14/04/2018

Mahine Rouhi & Olivier Fouchard, DVD '' Films alchimiques et Carnets d'ateliers ''


Carnets d'alchimistes



" Comment réalisez-vous vos films, techniquement et économiquement ?
Artisanalement, archaïquement, précairement, sans un rond-ement...
Les considérez-vous comme expérimentaux ou préférez-vous un autre terme ?
Expert-mentaux, ex-pairs manteaux, ex-pairs-rie-ment-taux, ex-pères, compères et menthe à l'eau... "
Exploding à Olivier Fouchard

" Art : Recycler ou conserver ? Restaurer ? Laisser pourrir ! "


Olivier Fouchard est né en France en 1969. Il débute le dessin et la peinture au milieu des années 80. À sa sortie de seconde (1987), il rentre à l'école municipale des Beaux-Arts de Cambrai. L'atmosphère autoritaire de l'institution ainsi que des hospitalisations forcées censure toute créativité. C'est le même schéma qui se répète durant plusieurs années, lors de son entrée à la Tapisserie de Lisses ainsi qu'avec ses études en sérigraphie.
Ce n'est qu'à son arrivé au Beaux-Arts de Grenoble que plusieurs rencontres décisives ont lieu. Celle avec les membres du groupe Metamkine, qui l'initie aux techniques de tirage artisanal. Olivier a été membre actif du MTK de 1995 à 1998. Il fréquente également le 102, espace autogéré et autonome, y rencontrant Roselyne Roche et Christophe Auger. Enfin, c'est au Beaux-Arts qu'il fait la rencontre déterminante de Mahine Rouhi, avec laquelle il travailla par la suite sur de nombreux films.
Évoluant dans un milieu solidaire et propice à la création artisanal et indépendante, Olivier développe une esthétique singulière, nourrie par une connaissance approfondie des différentes plateaux et éléments que constitue l'appareillage argentique. Ses premiers films sont tirés avec une vieille Truca Bell & Howell des années 40, et développés avec des émulsions-maisons.

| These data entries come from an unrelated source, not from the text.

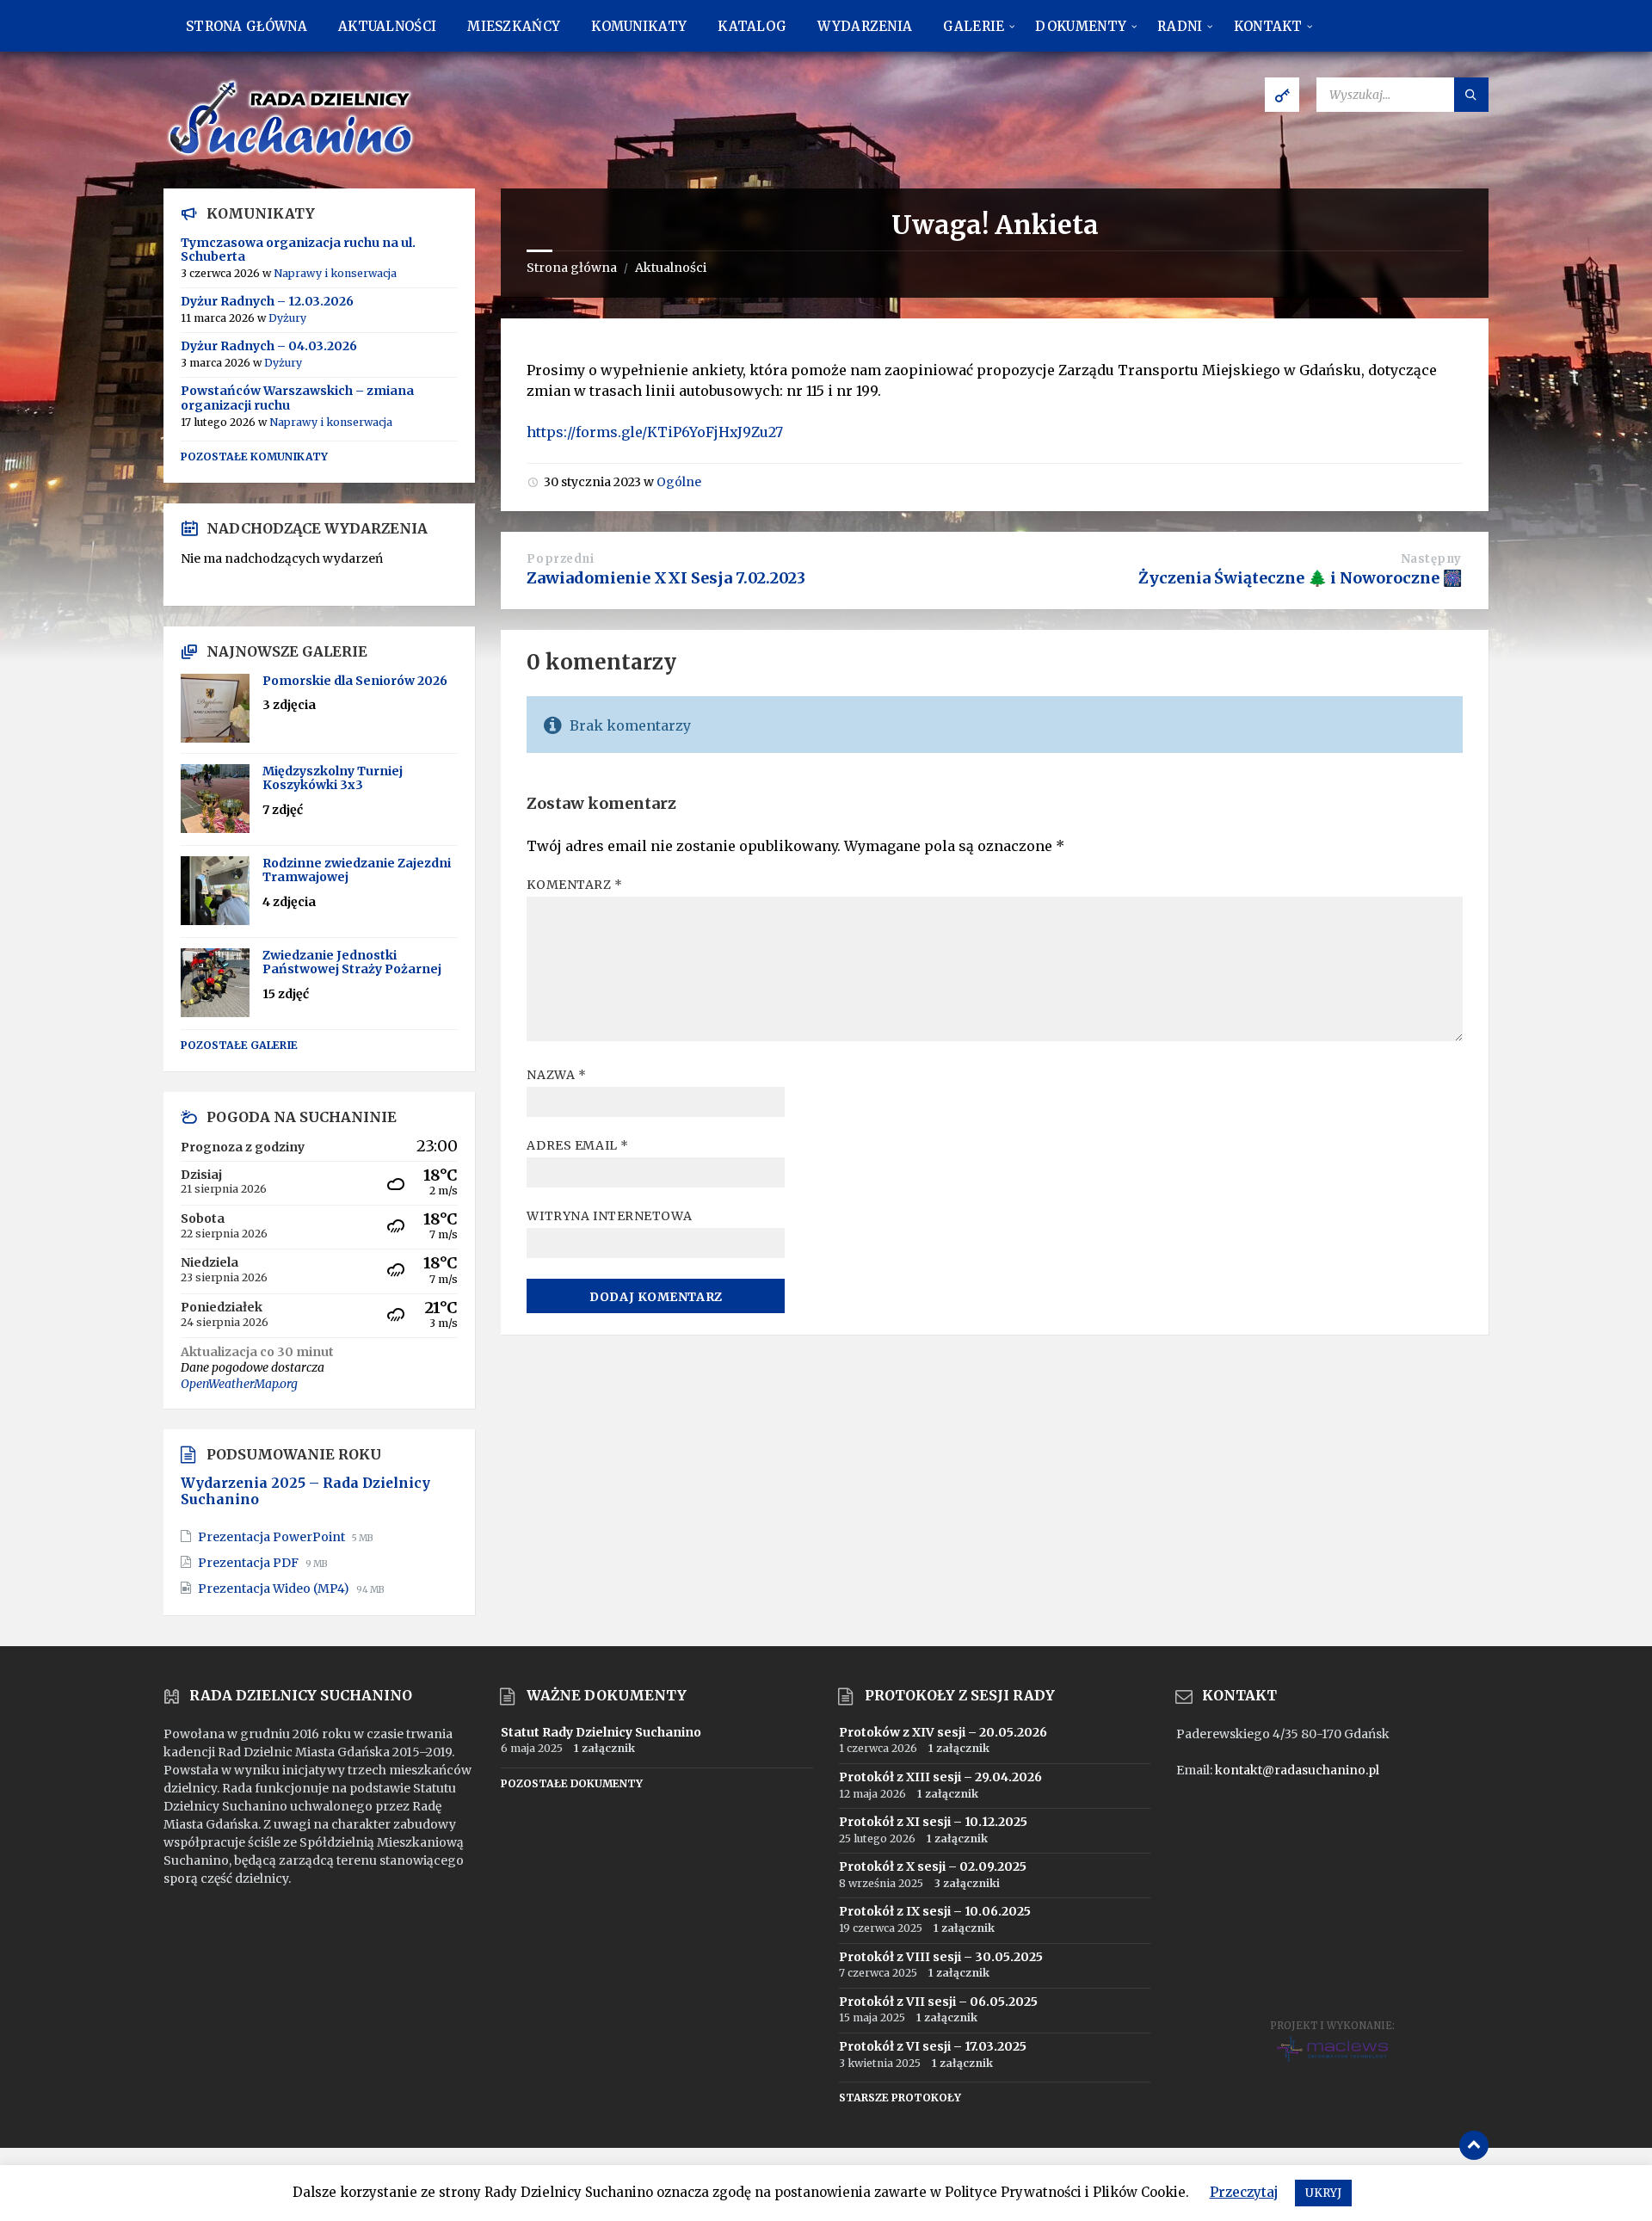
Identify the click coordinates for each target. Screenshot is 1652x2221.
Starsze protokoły (900, 2097)
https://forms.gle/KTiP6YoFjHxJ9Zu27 (655, 432)
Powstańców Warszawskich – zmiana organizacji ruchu (297, 398)
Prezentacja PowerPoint (273, 1537)
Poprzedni (560, 559)
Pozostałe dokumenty (572, 1783)
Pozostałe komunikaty (254, 456)
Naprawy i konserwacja (335, 273)
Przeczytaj (1244, 2192)
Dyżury (287, 318)
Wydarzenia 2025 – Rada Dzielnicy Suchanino (305, 1491)
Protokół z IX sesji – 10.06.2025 (935, 1911)
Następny (1431, 559)
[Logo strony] (292, 154)
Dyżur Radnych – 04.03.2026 (269, 346)
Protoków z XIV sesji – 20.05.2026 (943, 1732)
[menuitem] (246, 26)
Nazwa (556, 1075)
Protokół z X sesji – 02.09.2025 (932, 1866)
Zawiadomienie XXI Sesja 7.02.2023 (666, 578)
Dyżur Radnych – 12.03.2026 (267, 301)
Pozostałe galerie (239, 1045)
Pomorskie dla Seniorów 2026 (354, 680)
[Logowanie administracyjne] (1282, 94)
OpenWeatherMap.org (239, 1383)
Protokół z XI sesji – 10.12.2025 (933, 1821)
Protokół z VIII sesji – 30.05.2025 (941, 1957)
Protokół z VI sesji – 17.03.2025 (932, 2046)
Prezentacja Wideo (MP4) (275, 1588)
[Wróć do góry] (1474, 2145)
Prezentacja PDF (249, 1562)
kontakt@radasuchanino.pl (1297, 1770)
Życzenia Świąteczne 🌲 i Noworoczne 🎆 (1300, 578)
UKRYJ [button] (1323, 2193)
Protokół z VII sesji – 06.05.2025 (938, 2001)
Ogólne (678, 482)
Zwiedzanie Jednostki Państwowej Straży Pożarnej (351, 962)
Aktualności (670, 267)
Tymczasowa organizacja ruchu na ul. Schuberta (298, 250)
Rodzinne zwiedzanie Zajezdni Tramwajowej (356, 870)
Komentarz (574, 884)
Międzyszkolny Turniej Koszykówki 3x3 (332, 778)
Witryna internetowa (609, 1216)
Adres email (577, 1145)
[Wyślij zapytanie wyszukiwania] (1471, 94)
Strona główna (572, 267)
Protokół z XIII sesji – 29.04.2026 (940, 1777)
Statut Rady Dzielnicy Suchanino (601, 1732)
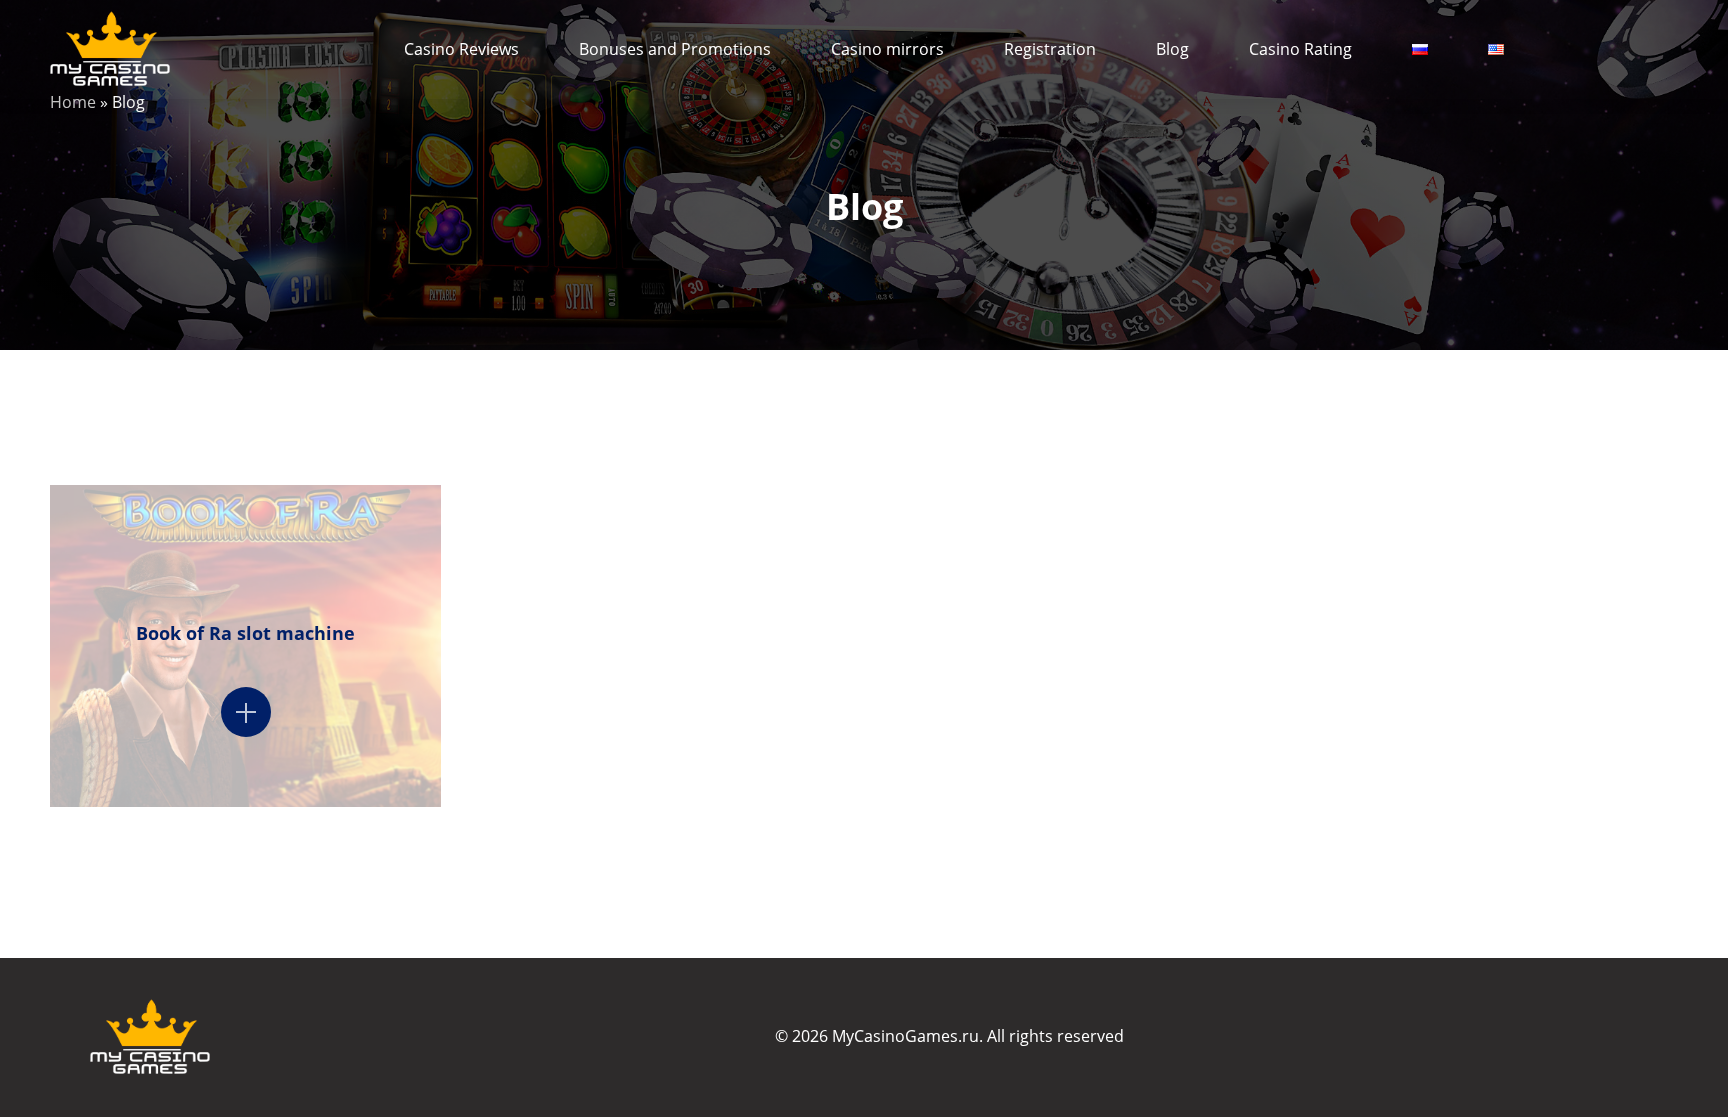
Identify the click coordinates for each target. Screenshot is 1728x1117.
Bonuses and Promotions (675, 49)
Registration (1050, 49)
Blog (1172, 49)
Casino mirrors (887, 49)
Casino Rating (1300, 49)
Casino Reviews (461, 49)
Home (73, 102)
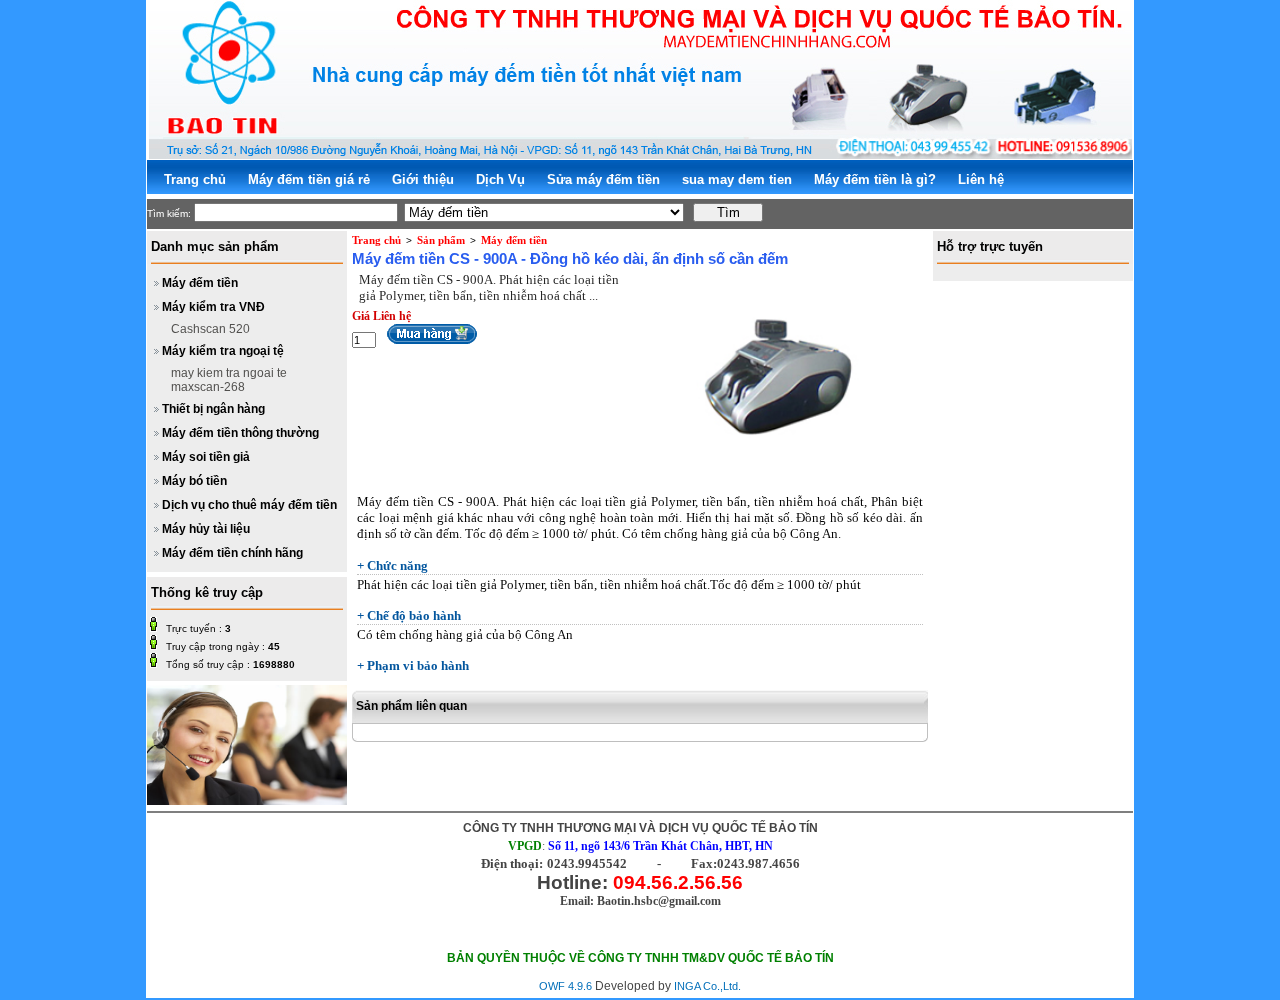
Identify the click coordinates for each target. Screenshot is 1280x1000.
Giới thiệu (423, 179)
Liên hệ (981, 179)
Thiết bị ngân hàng (213, 409)
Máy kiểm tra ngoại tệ (223, 351)
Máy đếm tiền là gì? (875, 179)
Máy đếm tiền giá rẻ (309, 179)
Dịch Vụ (500, 179)
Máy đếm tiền (200, 283)
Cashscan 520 (210, 329)
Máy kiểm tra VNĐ (213, 307)
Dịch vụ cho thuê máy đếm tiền (249, 505)
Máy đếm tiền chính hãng (232, 553)
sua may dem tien (737, 179)
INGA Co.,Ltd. (707, 986)
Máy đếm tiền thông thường (240, 433)
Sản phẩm (441, 240)
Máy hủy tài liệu (206, 529)
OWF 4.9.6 (565, 986)
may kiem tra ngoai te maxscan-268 (229, 380)
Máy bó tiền (194, 481)
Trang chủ (195, 179)
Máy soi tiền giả (206, 457)
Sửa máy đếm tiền (603, 179)
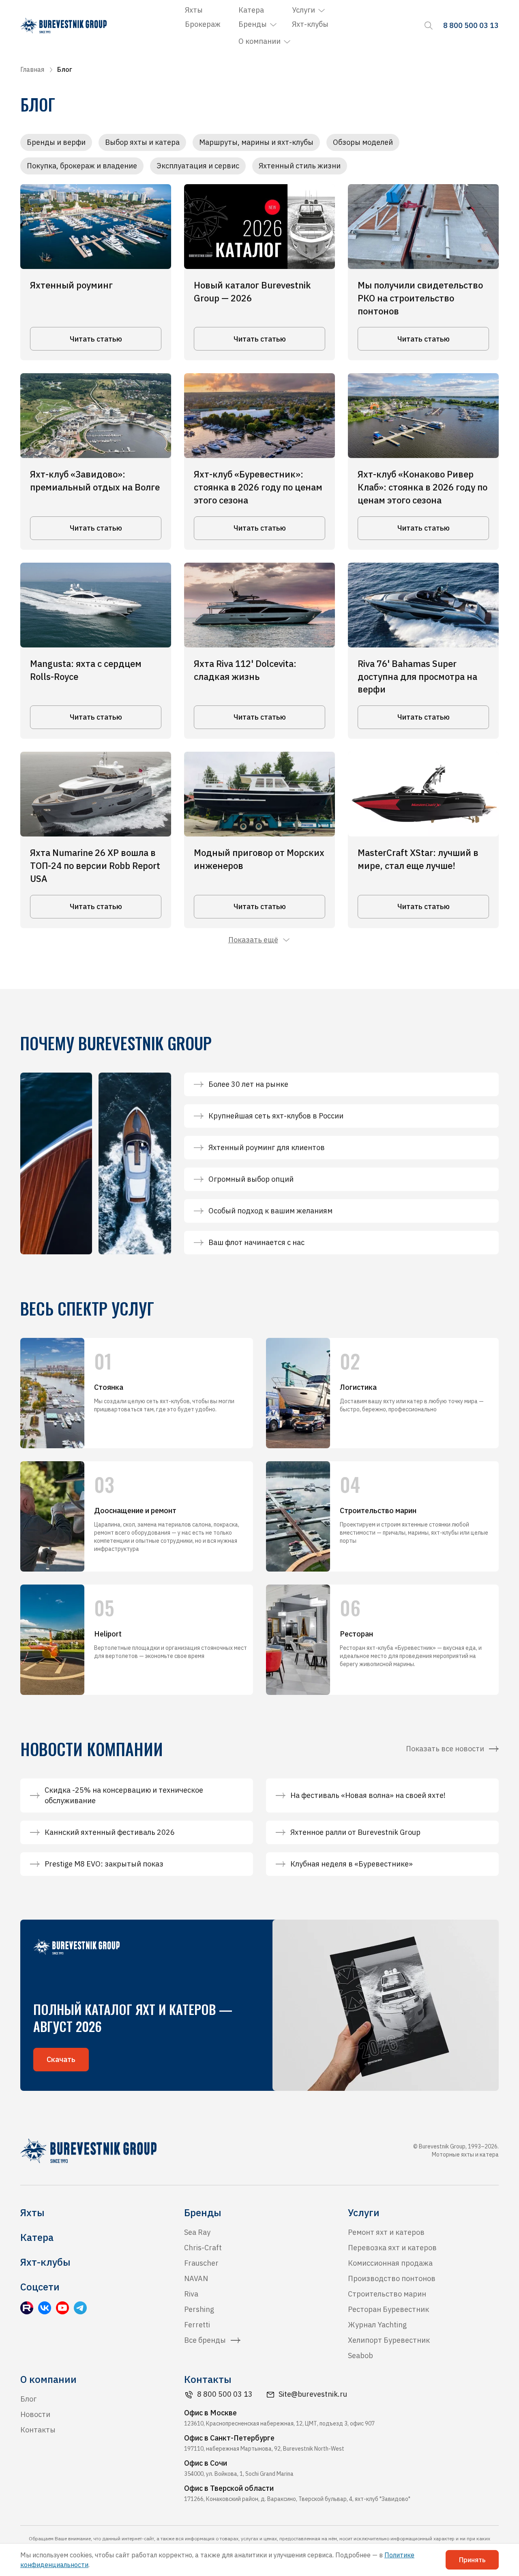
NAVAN (196, 2278)
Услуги (303, 10)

De sa filmographie de près de 100 films à formats et supports variables, on peut cerner deux registres essentiels, constitutifs de sa démarche passionnée.
D'une part, traiter les motifs et figures de ses films par tout les moyens possibles et inimaginables - mécaniques, optiques, chimiques - afin de, comme il l'énonce, faire " rendre gorge " aux images. Parallèlement à cette entreprise d'épuisement du visible, et fidèle en cela à l'esprit du MTK et de L'Abominable, il s'agit de faire " rendre gorge " au matériau filmique même et à son appareillage. C'est donc de ses productions aux financements et ressources matérielles toujours très restreintes qu'il forgea ses films.
D'autre part, cette écologie technique mise en place a comme horizon esthétique de développer, au sein de l'illusion filmique, des mondes perçus comme autonome. Tels des fioles d'un laboratoire d'alchimiste dans lesquels se meuvent des pierres philosophale en gestation.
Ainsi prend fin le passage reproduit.